Shipments for the month of September were within industry expectations at 217.7 million pounds, 2.7% higher to last month and 15.5% higher to last year. Exports were 154.8 million pounds, up 13.3% to last year. Domestic shipments were 62.8 million pounds, up 21.5% to last year. Year-to-date shipments after two months are 3.1% ahead of last year’s pace, a positive and welcome start to the season.
India: Shipments for the month were 51.3 million pounds, up 52% to last year. With a later harvest and strong early season demand, total shipments are now up 32% for the year. Demand has slowed in recent weeks with new crop supplies beginning to arrive at destination. Inshell quality concerns this season have prompted buyers to review their initial shipments before stepping back into the market. Nevertheless, the market is off to a strong start in the 2023 crop season.

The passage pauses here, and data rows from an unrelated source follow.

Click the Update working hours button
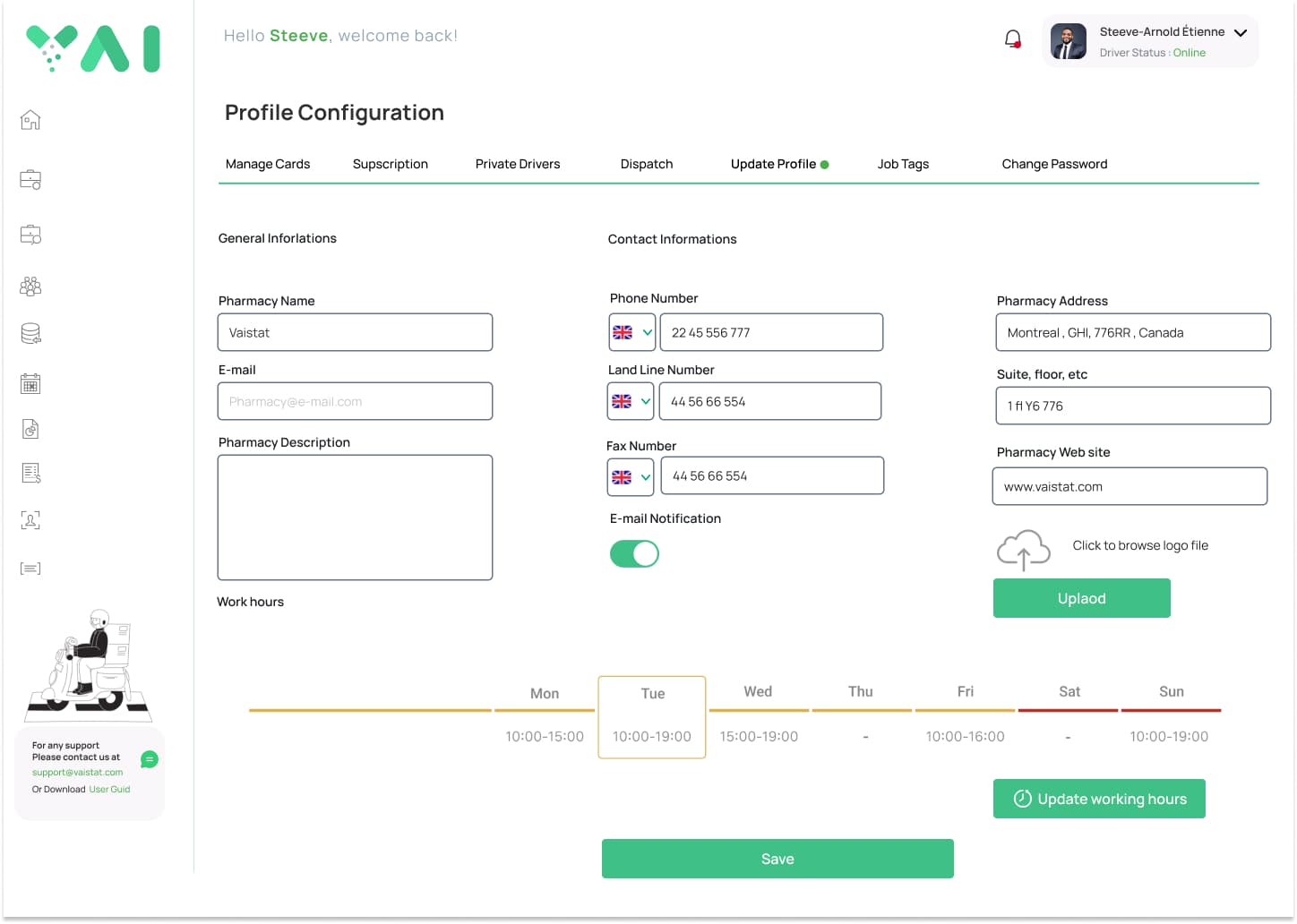Image resolution: width=1297 pixels, height=924 pixels. (1099, 799)
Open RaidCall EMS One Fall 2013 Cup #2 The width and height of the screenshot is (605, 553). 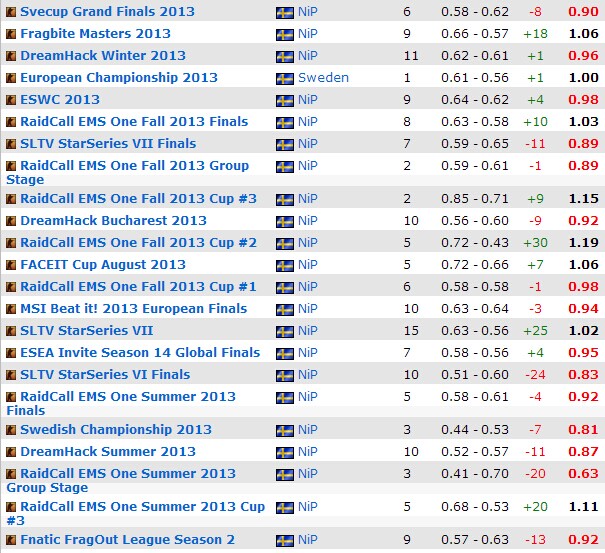[138, 243]
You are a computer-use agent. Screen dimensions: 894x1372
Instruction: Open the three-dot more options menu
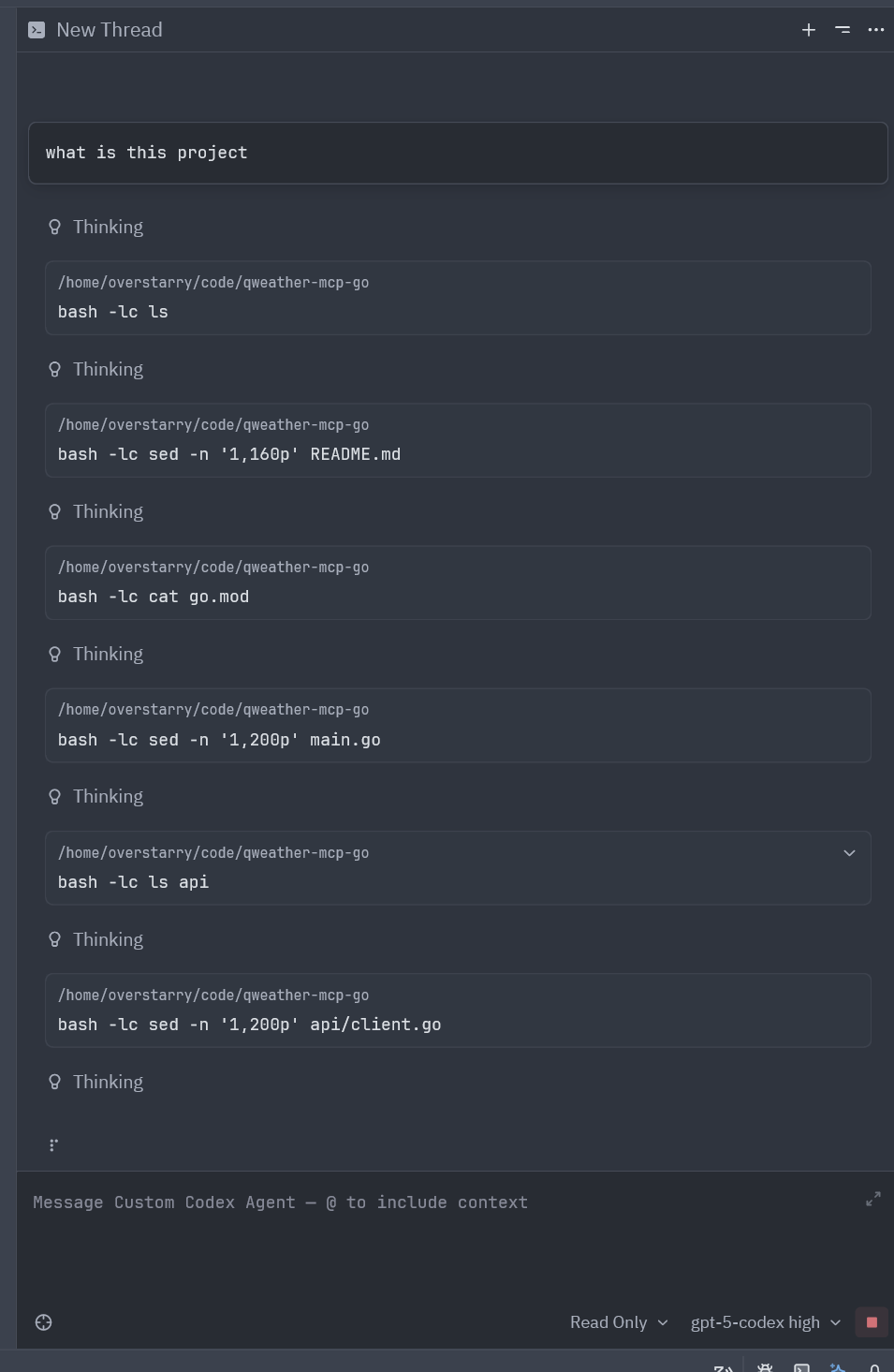pyautogui.click(x=876, y=30)
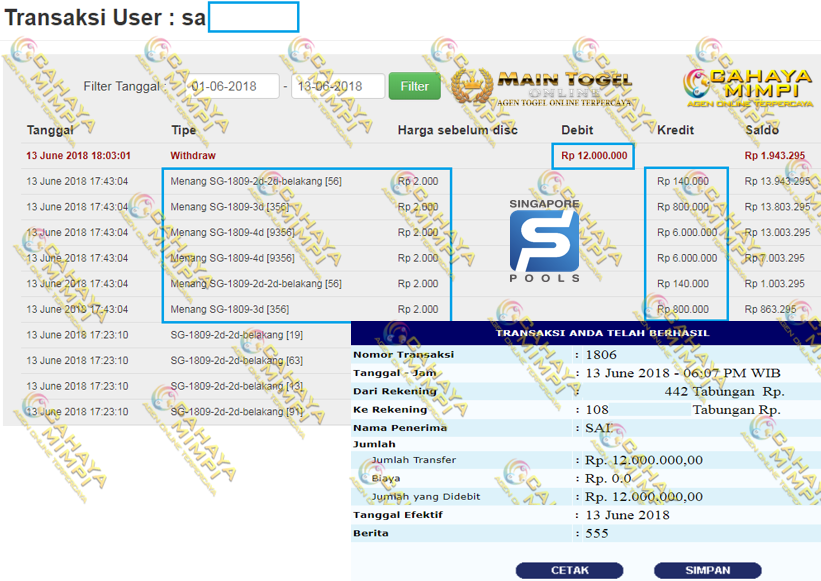Click the Tanggal column header
Screen dimensions: 821x581
pos(50,130)
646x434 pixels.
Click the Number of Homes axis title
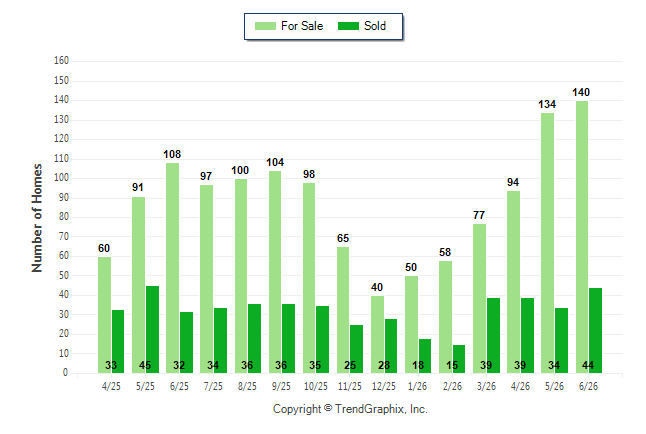pos(37,218)

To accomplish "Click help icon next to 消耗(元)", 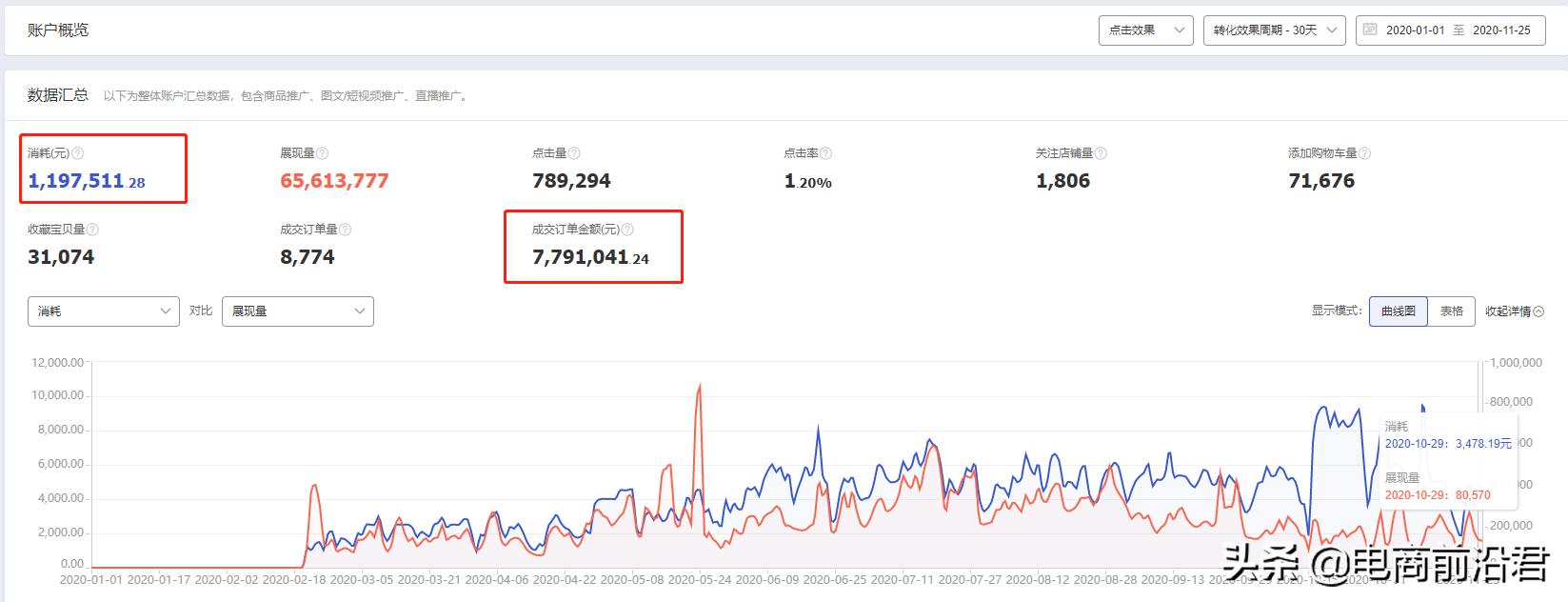I will 78,153.
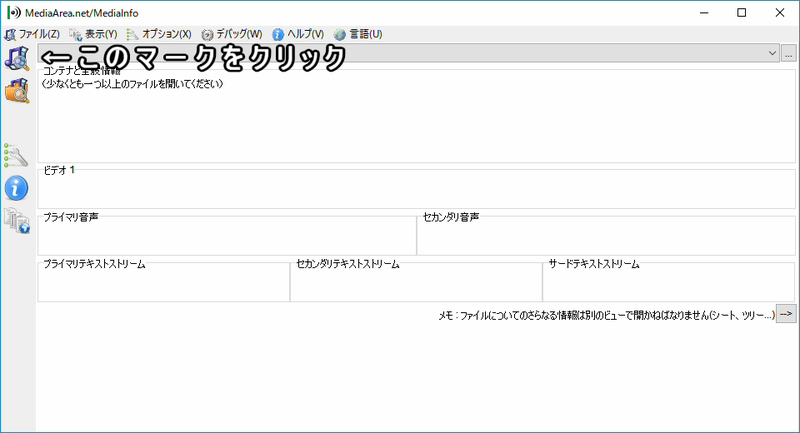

China/Hong Kong/Vietnam: Shipments for the month of September were 13.2 million pounds, down 34% to last year. Year-to-date shipments to the region are down 32% to start the year. Activity has been subdued in recent weeks with buyers taking off to celebrate the Mid-Autumn festival. Demand reviews were mixed coming off the holiday with many still trying to gauge demand heading into the Chinese New Year holiday. Competing tree nuts occupied buyer attention to start October with pistachios and macadamias being the focus of purchase activity. Demand is expected to pick up in the coming weeks with product needing to move between now and early December to ensure on-time arrival for Chinese New Year.
Europe: September shipments were up 10% to last year and down 57% to last month. Year-to-date shipments are up 5% with Europe showing signs of demand normalizing. The October position report will be of top interest as it is generally a strong shipment month to Europe. Macroeconomic issues remain the top concern in the region and could further challenge future demand.
Middle East: September shipments to the Middle East were down 12.5% to last year. The market continues to work through heavy inventories that were held over the summer months. Quality concerns limited offers of nonpareil kernels into new crop and slowed activity in the short term. Middle East demand will begin to pick up as the market looks to cover Ramadan demand in coming weeks.
Domestic: September domestic shipments came in at 62.8 million pounds, an increase of 11.1 million pounds or 21.5% to last year. This is a positive step forward bringing year-to-date shipments to 124.2 million pounds, a 6% increase over last season. Domestic commitments lag the prior year by over 78 million pounds or down 23%, with many sales focused on shorter time horizons due to uncertainty around new crop and demand still stabilizing. Inflation impacts on food pricing continue to dampen consumer buying within the retail segment. However, after months of reducing inventory and production, retailers and manufacturers are beginning to prepare for various Holidays providing an opportunity for increased shipments in future months.
Total commitments are 674 million pounds and remain ahead of last year by 1.2%. Uncommitted inventory is 309 million pounds, which is down 56.6% to last year. This is indicative of the fact that the harvest continues to lag last year’s pace. New sales for the month came in at 269.9 million pounds with exports making up 73% of that number. This is 12.4% higher compared to last season.
Crop receipts for the year total 625.4 million pounds. Harvest remains approximately 15 days behind last year’s pace. The industry pushed to get the crop in with sporadic showers throughout the month of September challenging harvest activities and continues to closely monitor crop yield and quality. Both insect damage and moisture are a threat to reduce salable supply. There is a growing urgency to bring the crop in as quickly as possible. The more prolonged harvest becomes, the greater the risk to quality as the days grow shorter bringing cooler temperatures and increased humidity.
The September position report fell within industry expectations as shipments remain ahead of last year’s pace. Markets are steady with buyers mainly staying mostly hand-to-mouth. Activity waned into the final week of the month with many Asian markets on holiday. Price discovery continues to be challenging with sellers pausing to better understand crop quality and buyers waiting for price stabilization. Demand is expected to pick up in the coming weeks with buyers needing to get product moving to ensure on-time arrival for the upcoming holiday seasons.
The late harvest continues to present challenges as the industry pushes to get the remainder of the crop in to avoid any further quality issues. More time is needed to understand the overall production and quality potential of this crop.